You can install a signal handler by calling the signal function and providing the signal number and a pointer to a function that returns void and take an integer argument. When a process catches a signal of type k, the handler installed for signal k is invoked with a single integer argument set to k. This argument allows the same handler function to catch different types of signals.
Using kill#
Processes send signals to other processes (including themselves) by calling the
kill function. kill is also available as a shell command.
#include <sys/types.h>
#include <signal.h>
int kill(pid_t pid, int sig);
If pid is greater than zero, then the kill function sends the signal number
sig to process pid.
Printing from Signal Handlers#
It is unsafe to call printf, sprintf, malloc, and many other system-level
functions inside a signal handler. In technical terms this is because these
functions are not reentrant. A reentrant function is one that is able to be
interrupted during its execution and safely re-called before the previous
invocation completes its execution. This typically means reentrant functions
make use of local variables only. Non-reentrant functions maintain state across
function calls (e.g., by declaring variables with the static storage duration).
Exercise 1: Understanding fork()#
The file forks.c contains various functions that make use of fork(), wait()
and waitpid() in different ways. You can run the program by providing a number
as an input argument. To run the first function called fork1(), run ./forks 1.
Read the code for each function and then, without running, determine the
function’s behaviour, including what will be printed on the screen. You will
need to predict if the function will create any zombies. Verify your prediction
using a combination of output on the screen and the ps utility. Terminate any
zombie processes with the kill command.
You may find it useful to draw a process graph to understand the behaviour of the different functions. Process graphs were covered in the lectures — see slides 37–42 of the week 3 lectures for a reminder.
Exercise 2: Reaping Background Jobs in shellx#
Programs such as shells in Unix-like operating systems and web servers make
heavy use of the fork and execve system calls. This exercise provides you
with a basic template for building a shell in shellx.c.
Real shells such as Bash have many features beyond what we have discussed, such as output
redirection. This program shellx is a very miniature example of a shell.

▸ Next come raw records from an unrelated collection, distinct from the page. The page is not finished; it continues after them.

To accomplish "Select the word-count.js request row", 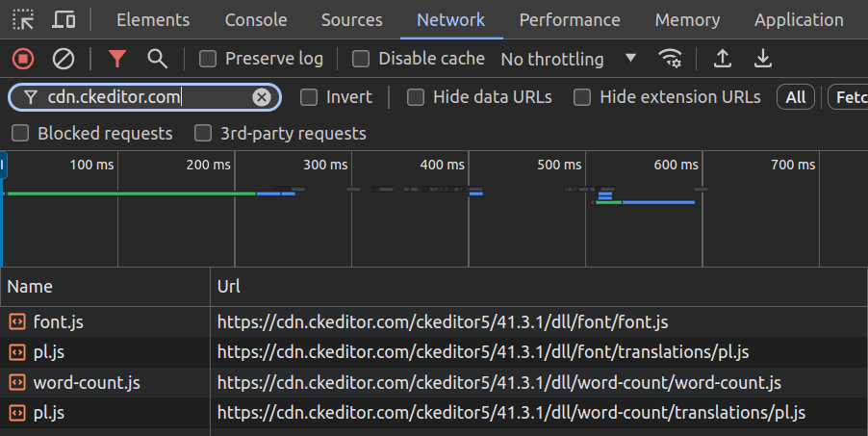I will pos(87,382).
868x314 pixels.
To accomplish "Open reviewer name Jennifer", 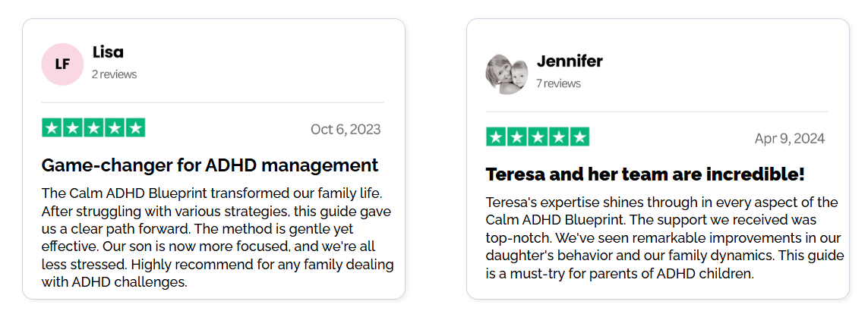I will tap(570, 61).
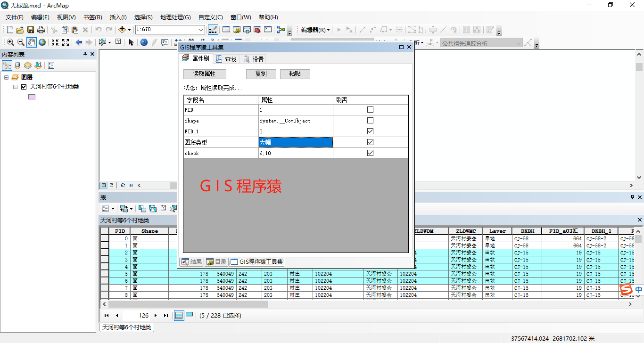644x343 pixels.
Task: Activate the Pan tool
Action: coord(32,42)
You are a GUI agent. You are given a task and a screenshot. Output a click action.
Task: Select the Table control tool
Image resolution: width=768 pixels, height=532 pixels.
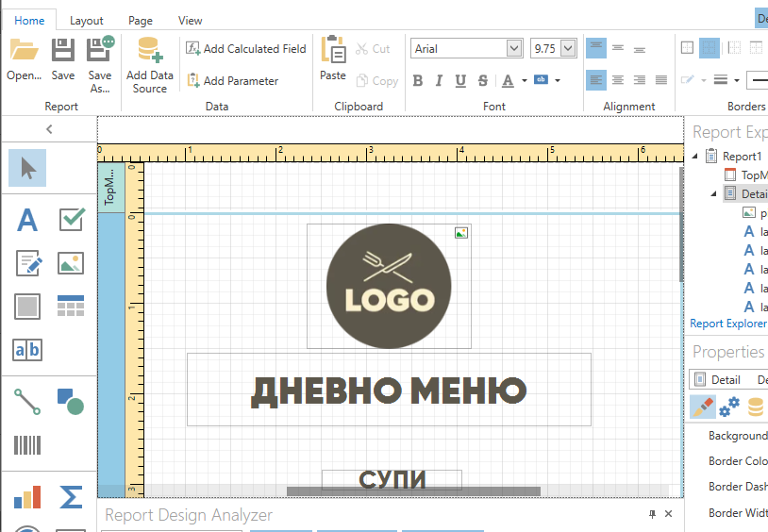point(71,307)
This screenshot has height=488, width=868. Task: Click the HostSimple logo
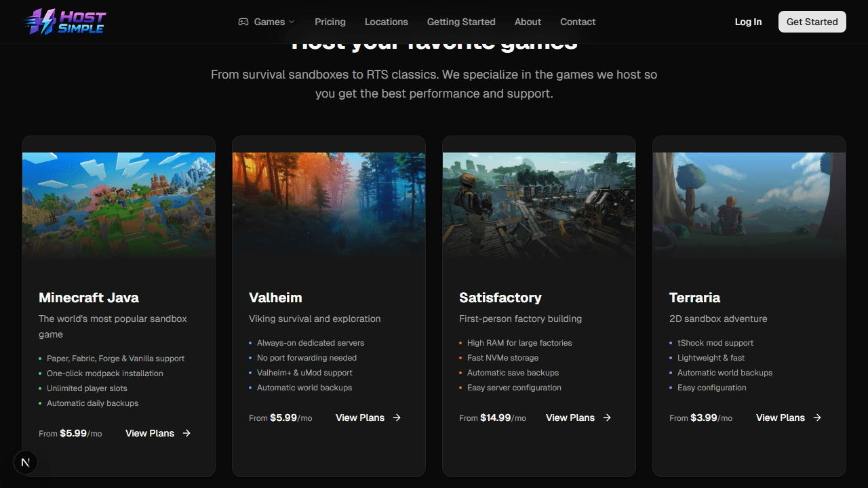pyautogui.click(x=64, y=21)
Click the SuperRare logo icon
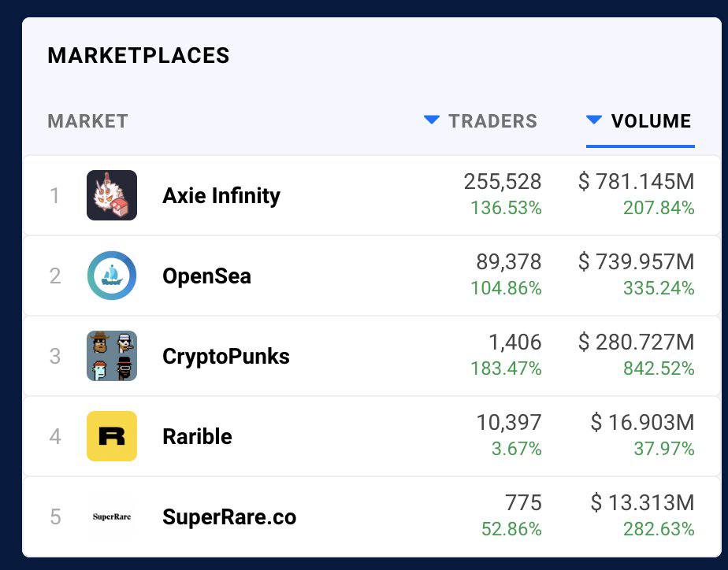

But it demonstrates
how you can build a shell as a user level program using system calls!
This shell program will properly reap foreground jobs, but it will not properly reap background jobs. This will leave “zombie” processes in the systems. Your task is to understand what the program is doing and then fix it so it correctly reaps the background jobs by using a signal handler.
Open the file shellx.c and try to understand the code, including key functions.
You should have an intuition what the program is doing: reading and parsing
user commands, and interpreting them one-by-one, and reaping foreground jobs
properly.
Don’t worry too much as this stage if the details of the parseline function
does not make sense to you. All you need to know is that it “sets” up the
argument list required to execute a function.
In shellx.c, install a signal handler for the SIGCHLD signal. Every time the
kernel sends the parent process the SIGCHLD signal, the parent should reap the
defunct child process. Your signal handler should not exit the program, and
return control to the main program.
Exercise 3: Reaping Multiple Child Processes#
In this exercise, we provide a program (child_handler.c) that attempts to use
signals to allow a parent process to count events. Each event corresponds to a
terminated child.
The idea is that the parent process tracks the number of terminated children
in a global variable. It creates N child processes and sets ccount to N.
Then, the signal handler decrements ccount each time it is called.
If everything is correct, the parent process will eventually terminate. The
parent will run forever if something is wrong with the program. Can you see what
the program is doing? Can you verify that the parent indeed runs forever?
We provide you with the following property regarding signals that is key to finding and fixing the bug: Pending signals of a specific type are not queued.
The kernel maintains a pending bit vector containing exactly one bit for
every signal type. Therefore, there can be at most one pending signal of a
particular type. The existence of a pending signal merely indicates that at
least one signal has arrived. If the signal handler is executing and two
more signals are delivered to the destination process, then the kernel only
keeps track of the fact that there is at least one pending signal of type k.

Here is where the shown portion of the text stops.